**EXERCISE OBJECTIVE**:
Among the entries below, extract exactly the lines that run from the one with "Given: Enable the Non ha allegati switch" through the one with "Click the Update Planner button", both ends included.
===============
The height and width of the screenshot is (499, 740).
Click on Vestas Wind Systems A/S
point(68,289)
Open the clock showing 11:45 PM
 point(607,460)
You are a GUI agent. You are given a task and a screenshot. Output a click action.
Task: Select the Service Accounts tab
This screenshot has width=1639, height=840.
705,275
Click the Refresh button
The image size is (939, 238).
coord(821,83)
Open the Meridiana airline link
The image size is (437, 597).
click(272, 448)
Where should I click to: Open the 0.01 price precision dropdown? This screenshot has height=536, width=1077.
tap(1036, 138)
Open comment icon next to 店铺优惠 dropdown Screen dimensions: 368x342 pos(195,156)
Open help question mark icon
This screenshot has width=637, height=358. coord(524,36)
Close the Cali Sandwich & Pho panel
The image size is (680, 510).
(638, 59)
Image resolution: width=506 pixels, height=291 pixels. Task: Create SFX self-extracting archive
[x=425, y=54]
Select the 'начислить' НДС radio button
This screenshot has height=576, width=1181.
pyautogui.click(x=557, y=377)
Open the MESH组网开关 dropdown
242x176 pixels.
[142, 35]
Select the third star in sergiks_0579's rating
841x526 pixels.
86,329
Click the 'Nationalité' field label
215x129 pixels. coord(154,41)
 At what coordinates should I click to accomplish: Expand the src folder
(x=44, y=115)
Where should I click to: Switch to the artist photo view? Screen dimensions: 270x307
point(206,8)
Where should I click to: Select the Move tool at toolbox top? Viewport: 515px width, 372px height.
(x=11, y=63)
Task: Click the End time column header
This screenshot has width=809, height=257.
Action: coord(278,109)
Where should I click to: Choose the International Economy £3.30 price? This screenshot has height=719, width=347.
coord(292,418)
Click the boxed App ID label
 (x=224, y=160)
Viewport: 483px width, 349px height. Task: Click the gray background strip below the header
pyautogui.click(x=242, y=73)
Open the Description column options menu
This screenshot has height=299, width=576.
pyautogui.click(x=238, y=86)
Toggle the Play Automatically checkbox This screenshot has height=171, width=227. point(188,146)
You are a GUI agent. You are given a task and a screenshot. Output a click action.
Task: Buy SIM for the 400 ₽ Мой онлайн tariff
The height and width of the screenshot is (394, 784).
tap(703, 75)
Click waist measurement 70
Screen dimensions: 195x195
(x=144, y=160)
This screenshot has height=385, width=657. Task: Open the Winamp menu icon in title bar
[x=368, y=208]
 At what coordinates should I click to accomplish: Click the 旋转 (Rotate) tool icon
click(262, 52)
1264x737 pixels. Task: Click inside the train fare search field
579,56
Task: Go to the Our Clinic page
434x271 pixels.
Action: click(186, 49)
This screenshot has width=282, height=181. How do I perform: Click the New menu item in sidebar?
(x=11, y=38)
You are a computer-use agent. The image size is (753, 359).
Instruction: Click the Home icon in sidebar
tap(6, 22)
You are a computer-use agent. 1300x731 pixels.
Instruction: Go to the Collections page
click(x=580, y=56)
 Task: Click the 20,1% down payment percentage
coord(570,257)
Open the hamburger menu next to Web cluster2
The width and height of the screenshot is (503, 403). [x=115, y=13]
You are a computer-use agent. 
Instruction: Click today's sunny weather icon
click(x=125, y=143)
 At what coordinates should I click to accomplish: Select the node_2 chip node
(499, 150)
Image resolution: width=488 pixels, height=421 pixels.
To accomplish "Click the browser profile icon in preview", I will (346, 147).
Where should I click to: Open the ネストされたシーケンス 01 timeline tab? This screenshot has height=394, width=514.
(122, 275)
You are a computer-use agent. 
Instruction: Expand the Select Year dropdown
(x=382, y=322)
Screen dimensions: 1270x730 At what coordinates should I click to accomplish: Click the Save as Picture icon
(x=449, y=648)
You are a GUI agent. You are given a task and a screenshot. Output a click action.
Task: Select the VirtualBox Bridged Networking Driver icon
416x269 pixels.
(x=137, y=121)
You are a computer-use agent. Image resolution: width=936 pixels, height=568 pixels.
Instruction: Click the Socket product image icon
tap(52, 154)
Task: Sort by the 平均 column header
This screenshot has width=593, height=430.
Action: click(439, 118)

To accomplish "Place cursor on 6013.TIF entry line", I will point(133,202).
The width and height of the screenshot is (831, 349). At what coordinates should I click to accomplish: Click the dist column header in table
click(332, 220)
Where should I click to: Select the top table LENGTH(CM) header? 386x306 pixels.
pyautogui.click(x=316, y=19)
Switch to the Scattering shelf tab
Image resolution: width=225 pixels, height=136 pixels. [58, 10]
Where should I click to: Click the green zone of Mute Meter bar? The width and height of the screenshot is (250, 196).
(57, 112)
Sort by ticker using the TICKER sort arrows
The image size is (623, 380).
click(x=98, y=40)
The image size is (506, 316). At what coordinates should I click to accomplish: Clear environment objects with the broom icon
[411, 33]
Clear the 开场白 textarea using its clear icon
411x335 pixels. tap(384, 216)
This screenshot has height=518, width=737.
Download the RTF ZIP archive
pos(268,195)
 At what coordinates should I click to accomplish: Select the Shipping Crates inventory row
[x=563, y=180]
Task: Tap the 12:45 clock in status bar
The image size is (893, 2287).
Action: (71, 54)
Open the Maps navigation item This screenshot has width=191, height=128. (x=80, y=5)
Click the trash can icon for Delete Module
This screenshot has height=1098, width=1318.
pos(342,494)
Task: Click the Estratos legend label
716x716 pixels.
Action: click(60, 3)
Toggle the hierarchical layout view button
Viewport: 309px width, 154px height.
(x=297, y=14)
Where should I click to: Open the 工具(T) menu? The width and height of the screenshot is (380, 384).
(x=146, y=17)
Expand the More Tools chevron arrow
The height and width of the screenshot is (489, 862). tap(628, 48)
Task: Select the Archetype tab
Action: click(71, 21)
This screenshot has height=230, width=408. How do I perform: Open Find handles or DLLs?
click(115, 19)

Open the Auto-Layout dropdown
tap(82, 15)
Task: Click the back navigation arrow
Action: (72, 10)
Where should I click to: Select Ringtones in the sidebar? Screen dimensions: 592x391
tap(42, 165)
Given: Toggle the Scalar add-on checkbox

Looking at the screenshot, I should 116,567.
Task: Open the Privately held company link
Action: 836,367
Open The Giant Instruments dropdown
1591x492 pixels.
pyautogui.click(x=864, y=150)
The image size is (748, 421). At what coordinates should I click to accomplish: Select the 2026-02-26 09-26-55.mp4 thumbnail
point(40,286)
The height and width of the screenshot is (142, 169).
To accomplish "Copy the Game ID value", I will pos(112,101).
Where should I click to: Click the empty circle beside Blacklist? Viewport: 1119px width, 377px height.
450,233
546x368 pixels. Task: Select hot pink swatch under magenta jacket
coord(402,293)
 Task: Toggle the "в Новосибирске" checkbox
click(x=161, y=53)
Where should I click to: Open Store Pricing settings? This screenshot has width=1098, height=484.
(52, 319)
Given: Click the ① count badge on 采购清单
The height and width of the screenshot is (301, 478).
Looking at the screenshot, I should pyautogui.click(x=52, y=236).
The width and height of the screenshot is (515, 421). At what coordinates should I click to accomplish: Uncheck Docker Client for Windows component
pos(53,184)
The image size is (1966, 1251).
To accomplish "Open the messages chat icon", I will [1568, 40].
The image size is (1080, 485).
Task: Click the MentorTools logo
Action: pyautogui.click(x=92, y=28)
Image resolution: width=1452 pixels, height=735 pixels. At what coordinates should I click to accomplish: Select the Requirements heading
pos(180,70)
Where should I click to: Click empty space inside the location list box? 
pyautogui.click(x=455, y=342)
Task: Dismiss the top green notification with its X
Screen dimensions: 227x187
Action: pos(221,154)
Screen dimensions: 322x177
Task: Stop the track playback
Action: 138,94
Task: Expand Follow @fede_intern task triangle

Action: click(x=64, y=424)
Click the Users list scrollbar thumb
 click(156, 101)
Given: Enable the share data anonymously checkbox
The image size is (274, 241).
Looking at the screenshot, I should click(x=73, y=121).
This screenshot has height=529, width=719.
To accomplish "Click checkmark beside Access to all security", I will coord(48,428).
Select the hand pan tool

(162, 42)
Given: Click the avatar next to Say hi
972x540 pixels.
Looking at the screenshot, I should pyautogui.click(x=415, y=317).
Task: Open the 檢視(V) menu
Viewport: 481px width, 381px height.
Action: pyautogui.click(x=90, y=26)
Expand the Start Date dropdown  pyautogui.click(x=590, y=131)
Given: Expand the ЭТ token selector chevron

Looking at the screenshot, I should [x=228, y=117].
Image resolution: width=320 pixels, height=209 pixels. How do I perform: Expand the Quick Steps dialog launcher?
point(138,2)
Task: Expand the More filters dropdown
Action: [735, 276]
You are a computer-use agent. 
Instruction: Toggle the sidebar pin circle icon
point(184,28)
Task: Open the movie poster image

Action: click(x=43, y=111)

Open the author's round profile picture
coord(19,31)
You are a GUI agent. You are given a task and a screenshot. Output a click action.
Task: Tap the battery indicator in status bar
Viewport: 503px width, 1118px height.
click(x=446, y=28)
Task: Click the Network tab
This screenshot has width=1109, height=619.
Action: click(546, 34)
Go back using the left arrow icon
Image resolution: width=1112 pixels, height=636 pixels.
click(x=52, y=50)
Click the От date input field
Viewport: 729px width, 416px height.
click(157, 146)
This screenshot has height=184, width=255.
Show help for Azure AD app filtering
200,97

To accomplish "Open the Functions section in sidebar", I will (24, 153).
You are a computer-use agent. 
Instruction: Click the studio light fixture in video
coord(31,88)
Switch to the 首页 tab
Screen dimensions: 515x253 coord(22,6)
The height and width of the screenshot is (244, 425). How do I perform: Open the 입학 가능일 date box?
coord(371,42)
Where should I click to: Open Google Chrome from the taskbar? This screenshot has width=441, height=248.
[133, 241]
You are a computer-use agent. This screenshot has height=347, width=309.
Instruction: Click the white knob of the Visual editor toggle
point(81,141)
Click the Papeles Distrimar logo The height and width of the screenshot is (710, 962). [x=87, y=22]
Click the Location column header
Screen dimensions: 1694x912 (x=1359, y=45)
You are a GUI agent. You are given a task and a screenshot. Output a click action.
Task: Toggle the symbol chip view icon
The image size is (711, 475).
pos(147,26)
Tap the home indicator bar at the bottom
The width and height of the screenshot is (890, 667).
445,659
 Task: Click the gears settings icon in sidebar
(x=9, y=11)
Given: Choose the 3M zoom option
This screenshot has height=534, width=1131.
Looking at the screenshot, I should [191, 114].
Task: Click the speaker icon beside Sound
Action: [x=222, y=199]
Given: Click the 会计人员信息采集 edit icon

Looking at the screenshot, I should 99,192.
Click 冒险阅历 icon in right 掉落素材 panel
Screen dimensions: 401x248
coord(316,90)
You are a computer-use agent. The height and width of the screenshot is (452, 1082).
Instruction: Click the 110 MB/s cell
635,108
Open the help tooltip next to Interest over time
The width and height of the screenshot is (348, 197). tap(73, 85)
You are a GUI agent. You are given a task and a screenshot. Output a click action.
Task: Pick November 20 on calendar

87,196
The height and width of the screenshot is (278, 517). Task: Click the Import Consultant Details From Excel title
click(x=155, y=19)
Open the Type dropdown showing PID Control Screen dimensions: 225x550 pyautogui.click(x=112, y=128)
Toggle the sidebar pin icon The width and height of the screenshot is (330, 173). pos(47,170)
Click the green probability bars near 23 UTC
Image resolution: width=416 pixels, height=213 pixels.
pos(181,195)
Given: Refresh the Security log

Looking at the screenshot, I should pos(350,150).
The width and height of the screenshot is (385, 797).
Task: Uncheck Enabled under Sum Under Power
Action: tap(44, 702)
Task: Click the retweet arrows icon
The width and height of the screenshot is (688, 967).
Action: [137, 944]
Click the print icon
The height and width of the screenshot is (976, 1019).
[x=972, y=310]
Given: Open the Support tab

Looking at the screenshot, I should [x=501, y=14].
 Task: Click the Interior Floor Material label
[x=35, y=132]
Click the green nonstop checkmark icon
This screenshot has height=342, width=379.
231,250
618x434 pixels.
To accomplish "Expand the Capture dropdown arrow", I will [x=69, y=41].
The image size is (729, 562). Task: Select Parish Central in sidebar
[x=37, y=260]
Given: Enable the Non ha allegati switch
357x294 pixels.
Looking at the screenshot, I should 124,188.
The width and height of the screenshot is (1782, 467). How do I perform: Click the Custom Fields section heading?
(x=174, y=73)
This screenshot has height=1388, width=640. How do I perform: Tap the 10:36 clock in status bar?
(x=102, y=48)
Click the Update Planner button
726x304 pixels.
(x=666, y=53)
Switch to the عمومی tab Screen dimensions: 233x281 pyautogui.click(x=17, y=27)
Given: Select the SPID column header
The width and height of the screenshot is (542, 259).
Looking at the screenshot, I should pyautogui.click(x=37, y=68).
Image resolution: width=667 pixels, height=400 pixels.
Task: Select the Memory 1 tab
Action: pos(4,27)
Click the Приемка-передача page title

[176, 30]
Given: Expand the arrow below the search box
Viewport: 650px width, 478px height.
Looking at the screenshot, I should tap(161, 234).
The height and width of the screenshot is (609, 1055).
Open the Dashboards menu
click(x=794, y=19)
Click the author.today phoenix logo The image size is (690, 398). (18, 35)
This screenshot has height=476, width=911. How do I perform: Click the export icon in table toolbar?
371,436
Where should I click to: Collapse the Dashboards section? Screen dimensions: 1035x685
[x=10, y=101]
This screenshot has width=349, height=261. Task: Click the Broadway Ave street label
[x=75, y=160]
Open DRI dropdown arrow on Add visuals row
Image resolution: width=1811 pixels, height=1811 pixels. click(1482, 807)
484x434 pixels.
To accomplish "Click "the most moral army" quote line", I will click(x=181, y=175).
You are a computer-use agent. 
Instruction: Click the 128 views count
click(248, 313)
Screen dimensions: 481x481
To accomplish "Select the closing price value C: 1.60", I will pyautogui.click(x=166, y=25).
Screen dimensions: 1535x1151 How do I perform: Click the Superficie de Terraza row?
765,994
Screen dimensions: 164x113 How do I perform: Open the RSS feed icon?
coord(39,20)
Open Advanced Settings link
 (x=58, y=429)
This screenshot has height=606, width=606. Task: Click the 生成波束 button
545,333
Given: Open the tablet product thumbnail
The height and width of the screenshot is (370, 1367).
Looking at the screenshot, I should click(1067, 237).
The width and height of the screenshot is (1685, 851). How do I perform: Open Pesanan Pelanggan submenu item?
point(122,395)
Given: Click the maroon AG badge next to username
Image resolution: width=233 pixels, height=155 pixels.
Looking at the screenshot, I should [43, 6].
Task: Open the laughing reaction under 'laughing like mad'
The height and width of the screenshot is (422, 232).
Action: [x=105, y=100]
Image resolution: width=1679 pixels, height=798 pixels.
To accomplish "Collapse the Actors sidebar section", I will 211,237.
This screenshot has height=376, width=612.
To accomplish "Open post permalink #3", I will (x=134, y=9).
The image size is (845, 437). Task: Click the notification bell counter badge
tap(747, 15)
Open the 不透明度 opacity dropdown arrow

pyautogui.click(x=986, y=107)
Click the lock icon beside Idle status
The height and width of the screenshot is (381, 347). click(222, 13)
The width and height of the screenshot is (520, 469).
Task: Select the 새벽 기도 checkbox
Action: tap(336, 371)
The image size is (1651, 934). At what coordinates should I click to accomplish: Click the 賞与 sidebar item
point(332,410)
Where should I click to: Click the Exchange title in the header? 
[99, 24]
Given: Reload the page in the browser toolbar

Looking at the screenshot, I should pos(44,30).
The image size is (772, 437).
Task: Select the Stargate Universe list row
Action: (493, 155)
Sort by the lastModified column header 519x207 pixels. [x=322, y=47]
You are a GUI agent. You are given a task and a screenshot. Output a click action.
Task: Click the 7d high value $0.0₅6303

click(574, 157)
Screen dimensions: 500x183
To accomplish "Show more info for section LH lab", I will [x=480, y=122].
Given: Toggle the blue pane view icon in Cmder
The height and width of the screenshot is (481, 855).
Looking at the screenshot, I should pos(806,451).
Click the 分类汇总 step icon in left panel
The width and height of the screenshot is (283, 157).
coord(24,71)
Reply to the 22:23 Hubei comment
===============
**REPLY TO THE TASK**:
Given: Enable the Non ha allegati switch
357x294 pixels.
Looking at the screenshot, I should 124,188.
The width and height of the screenshot is (1782, 467). How do I perform: Click the Custom Fields section heading?
(x=174, y=73)
This screenshot has height=1388, width=640. How do I perform: Tap the 10:36 clock in status bar?
(x=102, y=48)
Click the Update Planner button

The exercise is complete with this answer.